• EXERCISE DETAILS
Reproduce each of the following items word for word, keeping every line unchanged.

• RECORDS SUPPLIED
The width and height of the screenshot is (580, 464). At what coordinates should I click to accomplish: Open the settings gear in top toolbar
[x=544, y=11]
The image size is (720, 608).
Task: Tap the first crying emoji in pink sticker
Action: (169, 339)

• THE ANSWER
The width and height of the screenshot is (580, 464). At what coordinates should I click to accomplish: Open the settings gear in top toolbar
[x=544, y=11]
The image size is (720, 608).
Task: Tap the first crying emoji in pink sticker
Action: (169, 339)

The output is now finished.